### [Your tasks]
1. From the Antakya passage, print the text between "The town is" and "to past faith.", inclusive.
2. Condense the paragraph of the Antakya passage that opens "The town is still full of" into a shorter version that keeps its main facts.

--- Passage given ---

Those who live in Antakya like to compare it to pre-war Damascus and the town does have a very Middle Eastern feel, particularly the ancient warren of the medina (centre): baking sandstone houses, souks, narrow streets overhung by fig trees and vines, criss-crossed by the odd chicken or goat, and children darting through heavy wooden doors open to the hurly-burly of family life within. In shops and cafés, Arabic is liberally scattered through conversation, and Turkish has the harsh aspiration of the south-eastern accent and Arabic mother tongue. On my way to the pilgrim house where I would stay that night, a meandering walk led me via the smell of warm caramel to a tiny atolye (atelier) manufacturing stewed walnuts and pumpkin slices, bubbling away on little stoves in sugar water. Eventually, I found the pilgrim house, which is run by a sturdy German Catholic nun called Sister Barbara. A few hours after I arrived and dropped my bag, I had the awkward experience of encountering her in a bar on the outskirts of the medina; she sipped a beer, avoiding eye contact, so I followed her lead.
The town is still full of Orthodox, Protestant and Catholic churches and a single synagogue, which attracts only a handful of elderly worshippers. The old faithful attend their services doggedly and narrate the centuries-old histories of their communities with undimmed enthusiasm. When they speak of themselves, however, it is usually with a melancholic bent, conscious that they are literally dying out. One Jewish man showing me around the empty synagogue looked bowed down by sadness. At one point in the tour he stopped and turned to me: ‘I sometimes worry that when I die there will be no one left to bury me.’ The energy of the medina dissipated in this echoing testament to past faith.

--- Listed entries ---

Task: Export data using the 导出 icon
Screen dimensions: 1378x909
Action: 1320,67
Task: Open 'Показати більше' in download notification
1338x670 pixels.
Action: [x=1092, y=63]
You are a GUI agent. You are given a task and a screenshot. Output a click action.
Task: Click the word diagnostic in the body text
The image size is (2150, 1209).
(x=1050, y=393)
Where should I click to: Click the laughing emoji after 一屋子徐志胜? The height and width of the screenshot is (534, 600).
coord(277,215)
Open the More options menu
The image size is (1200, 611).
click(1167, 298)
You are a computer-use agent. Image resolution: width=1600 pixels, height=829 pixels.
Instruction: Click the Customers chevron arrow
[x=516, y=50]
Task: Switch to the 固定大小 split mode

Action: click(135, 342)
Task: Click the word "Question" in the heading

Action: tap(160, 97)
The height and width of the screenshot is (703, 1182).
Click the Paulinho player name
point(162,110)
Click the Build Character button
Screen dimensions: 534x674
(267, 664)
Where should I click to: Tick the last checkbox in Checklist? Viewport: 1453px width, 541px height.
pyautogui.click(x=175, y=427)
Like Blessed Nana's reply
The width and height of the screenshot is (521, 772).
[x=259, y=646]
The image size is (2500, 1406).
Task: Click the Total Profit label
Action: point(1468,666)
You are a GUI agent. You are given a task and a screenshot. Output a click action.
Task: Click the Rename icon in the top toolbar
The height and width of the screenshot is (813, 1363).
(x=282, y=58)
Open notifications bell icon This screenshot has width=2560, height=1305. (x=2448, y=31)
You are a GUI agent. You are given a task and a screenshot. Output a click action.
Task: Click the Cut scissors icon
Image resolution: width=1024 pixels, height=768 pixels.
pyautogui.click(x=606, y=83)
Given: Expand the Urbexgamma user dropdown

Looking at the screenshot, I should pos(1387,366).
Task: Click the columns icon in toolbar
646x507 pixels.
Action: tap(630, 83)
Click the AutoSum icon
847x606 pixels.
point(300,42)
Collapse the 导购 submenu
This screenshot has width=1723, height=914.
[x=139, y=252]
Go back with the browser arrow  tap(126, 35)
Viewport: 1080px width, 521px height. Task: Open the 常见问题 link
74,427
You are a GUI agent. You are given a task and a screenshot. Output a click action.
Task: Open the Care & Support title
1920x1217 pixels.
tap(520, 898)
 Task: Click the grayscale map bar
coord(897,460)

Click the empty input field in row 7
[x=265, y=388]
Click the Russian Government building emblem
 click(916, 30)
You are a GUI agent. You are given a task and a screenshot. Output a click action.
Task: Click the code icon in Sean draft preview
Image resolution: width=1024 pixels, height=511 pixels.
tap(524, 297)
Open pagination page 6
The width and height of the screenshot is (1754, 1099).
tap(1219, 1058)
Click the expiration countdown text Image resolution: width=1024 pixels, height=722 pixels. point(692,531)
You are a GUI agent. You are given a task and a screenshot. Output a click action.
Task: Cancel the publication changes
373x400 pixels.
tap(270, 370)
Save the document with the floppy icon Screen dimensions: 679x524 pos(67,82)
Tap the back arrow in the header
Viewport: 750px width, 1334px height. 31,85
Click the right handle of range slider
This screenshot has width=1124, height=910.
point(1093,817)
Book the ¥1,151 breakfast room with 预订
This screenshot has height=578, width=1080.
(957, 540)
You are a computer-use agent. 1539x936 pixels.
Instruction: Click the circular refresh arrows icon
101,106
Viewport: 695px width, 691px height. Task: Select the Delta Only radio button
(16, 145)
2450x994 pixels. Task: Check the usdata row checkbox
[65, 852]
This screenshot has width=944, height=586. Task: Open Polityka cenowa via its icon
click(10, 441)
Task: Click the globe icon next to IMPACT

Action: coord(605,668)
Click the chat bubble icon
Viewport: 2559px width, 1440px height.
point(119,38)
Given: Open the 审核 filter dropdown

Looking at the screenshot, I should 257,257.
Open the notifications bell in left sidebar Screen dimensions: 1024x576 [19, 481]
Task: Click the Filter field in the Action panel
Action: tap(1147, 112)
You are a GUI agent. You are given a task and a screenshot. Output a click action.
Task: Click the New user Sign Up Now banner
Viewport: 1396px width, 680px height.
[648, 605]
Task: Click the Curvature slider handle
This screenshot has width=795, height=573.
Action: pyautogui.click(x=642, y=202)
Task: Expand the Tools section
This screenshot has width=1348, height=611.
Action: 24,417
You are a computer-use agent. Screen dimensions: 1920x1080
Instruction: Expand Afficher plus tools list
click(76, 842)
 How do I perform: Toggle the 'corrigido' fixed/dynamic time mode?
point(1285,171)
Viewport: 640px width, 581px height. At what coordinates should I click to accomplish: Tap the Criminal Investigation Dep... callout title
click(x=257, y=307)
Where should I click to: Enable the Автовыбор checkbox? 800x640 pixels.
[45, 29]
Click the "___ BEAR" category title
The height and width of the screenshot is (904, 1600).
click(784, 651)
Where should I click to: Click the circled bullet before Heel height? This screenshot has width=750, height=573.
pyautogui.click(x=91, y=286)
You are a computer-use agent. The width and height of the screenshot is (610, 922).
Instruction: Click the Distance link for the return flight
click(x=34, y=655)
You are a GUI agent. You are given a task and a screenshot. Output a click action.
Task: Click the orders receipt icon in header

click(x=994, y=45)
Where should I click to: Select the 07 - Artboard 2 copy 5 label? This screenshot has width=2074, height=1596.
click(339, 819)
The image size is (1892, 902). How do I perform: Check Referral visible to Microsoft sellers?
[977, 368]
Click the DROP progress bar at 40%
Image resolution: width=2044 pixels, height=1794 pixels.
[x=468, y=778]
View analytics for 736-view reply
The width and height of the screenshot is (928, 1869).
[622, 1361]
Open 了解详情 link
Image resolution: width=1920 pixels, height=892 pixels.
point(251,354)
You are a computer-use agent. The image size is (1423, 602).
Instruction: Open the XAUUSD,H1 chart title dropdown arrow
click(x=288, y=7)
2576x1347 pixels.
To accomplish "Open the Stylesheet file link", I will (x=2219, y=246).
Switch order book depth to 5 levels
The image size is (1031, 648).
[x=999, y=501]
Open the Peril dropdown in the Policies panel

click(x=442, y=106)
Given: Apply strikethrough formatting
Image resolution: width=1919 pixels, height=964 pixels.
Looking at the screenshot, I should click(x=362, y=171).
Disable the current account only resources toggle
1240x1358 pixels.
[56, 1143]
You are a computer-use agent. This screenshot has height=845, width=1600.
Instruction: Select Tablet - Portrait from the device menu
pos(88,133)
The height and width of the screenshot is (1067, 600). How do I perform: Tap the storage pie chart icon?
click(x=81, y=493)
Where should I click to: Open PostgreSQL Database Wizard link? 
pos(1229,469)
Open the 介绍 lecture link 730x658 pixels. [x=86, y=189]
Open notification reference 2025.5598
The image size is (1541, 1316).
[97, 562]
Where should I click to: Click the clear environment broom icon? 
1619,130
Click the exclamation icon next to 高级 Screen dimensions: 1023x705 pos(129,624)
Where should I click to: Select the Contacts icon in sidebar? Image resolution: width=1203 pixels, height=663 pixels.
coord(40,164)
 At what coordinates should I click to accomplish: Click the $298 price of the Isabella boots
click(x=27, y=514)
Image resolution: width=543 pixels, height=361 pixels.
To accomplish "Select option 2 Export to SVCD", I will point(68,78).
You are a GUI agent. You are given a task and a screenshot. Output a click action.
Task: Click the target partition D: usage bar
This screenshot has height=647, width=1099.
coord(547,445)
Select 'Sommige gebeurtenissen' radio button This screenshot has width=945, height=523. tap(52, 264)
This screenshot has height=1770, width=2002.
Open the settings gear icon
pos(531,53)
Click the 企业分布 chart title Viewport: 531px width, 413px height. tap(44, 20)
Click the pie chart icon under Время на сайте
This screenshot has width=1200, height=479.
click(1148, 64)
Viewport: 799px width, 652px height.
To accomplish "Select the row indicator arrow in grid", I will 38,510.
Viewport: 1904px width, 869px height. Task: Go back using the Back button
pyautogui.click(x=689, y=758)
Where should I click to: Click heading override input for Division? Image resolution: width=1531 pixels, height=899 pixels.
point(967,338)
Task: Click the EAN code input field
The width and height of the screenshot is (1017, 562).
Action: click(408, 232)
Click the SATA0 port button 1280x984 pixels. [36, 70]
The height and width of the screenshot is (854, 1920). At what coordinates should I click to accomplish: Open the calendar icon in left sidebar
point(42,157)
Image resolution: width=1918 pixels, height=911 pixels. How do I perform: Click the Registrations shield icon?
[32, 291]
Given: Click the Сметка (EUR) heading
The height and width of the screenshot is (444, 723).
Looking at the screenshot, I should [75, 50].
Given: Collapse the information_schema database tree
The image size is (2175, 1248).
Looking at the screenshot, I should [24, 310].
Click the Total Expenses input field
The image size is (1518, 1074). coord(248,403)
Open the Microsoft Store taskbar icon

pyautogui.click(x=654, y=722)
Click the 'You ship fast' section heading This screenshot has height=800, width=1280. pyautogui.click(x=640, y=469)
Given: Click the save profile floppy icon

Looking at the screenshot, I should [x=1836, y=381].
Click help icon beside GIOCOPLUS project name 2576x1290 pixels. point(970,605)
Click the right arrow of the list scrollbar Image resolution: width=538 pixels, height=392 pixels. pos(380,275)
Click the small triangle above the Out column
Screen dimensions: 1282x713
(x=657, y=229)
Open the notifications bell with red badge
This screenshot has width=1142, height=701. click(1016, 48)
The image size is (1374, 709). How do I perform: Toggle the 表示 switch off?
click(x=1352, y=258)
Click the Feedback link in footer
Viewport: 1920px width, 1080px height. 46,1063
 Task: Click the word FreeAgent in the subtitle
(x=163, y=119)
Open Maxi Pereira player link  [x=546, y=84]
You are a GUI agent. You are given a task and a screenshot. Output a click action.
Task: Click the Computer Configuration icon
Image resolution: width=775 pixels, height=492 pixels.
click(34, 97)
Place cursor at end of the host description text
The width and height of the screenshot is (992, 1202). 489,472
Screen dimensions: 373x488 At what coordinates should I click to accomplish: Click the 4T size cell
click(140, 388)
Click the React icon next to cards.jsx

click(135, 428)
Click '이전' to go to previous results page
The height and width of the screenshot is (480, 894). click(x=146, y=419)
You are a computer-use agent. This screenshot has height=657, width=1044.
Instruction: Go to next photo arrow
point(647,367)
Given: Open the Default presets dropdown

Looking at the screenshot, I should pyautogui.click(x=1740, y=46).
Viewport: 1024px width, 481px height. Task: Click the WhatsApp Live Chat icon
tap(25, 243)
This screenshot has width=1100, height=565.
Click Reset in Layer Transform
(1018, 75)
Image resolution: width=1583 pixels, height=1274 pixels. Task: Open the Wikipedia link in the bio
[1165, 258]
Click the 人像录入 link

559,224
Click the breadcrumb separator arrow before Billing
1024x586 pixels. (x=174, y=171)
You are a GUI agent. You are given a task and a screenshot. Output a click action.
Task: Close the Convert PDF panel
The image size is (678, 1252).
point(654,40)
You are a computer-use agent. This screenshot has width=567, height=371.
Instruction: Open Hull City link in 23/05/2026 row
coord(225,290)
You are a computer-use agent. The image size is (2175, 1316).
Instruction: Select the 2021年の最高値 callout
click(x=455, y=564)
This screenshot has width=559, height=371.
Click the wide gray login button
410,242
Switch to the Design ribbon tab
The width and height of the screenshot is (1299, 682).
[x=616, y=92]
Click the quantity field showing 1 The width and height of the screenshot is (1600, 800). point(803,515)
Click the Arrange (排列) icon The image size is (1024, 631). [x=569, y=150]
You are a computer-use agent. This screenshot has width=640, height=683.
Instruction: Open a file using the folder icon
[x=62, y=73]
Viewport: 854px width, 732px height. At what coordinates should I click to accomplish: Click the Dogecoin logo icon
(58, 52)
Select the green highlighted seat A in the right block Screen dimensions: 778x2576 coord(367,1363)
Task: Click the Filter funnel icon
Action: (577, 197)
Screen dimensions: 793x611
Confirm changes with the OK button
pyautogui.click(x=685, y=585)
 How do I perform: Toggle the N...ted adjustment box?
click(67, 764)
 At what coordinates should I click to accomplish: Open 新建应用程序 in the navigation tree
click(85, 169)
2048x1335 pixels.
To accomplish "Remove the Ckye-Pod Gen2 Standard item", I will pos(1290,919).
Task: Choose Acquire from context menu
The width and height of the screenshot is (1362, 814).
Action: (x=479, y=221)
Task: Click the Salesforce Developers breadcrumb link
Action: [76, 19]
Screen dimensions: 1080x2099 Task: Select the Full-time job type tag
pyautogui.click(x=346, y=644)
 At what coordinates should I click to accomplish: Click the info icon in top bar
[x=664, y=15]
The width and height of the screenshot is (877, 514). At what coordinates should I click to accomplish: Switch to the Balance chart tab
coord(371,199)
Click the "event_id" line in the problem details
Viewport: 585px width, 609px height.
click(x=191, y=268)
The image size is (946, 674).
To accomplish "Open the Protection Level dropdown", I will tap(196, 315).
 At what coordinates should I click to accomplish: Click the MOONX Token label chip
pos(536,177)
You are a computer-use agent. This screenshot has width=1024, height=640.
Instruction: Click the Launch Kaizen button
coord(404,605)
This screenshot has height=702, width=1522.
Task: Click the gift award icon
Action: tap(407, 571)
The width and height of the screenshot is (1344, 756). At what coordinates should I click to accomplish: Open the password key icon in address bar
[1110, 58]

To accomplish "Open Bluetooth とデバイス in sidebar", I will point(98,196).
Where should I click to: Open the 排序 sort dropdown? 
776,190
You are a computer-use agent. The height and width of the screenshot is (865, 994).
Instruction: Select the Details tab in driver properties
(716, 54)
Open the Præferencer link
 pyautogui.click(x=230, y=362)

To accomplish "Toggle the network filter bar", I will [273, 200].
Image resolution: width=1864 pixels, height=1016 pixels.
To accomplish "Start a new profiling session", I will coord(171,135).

---

### [Final results]
1.
The town is still full of Orthodox, Protestant and Catholic churches and a single synagogue, which attracts only a handful of elderly worshippers. The old faithful attend their services doggedly and narrate the centuries-old histories of their communities with undimmed enthusiasm. When they speak of themselves, however, it is usually with a melancholic bent, conscious that they are literally dying out. One Jewish man showing me around the empty synagogue looked bowed down by sadness. At one point in the tour he stopped and turned to me: ‘I sometimes worry that when I die there will be no one left to bury me.’ The energy of the medina dissipated in this echoing testament to past faith.

2. Antakya still has Orthodox, Protestant and Catholic churches and one synagogue, which draws only a few elderly worshippers. The remaining faithful keep attending services and eagerly recount their communities' long histories, but speak of themselves sadly, aware that they are dying out. A Jewish man showing the writer around the empty synagogue said he sometimes worries there will be no one left to bury him when he dies. In that echoing place, the medina's energy faded away.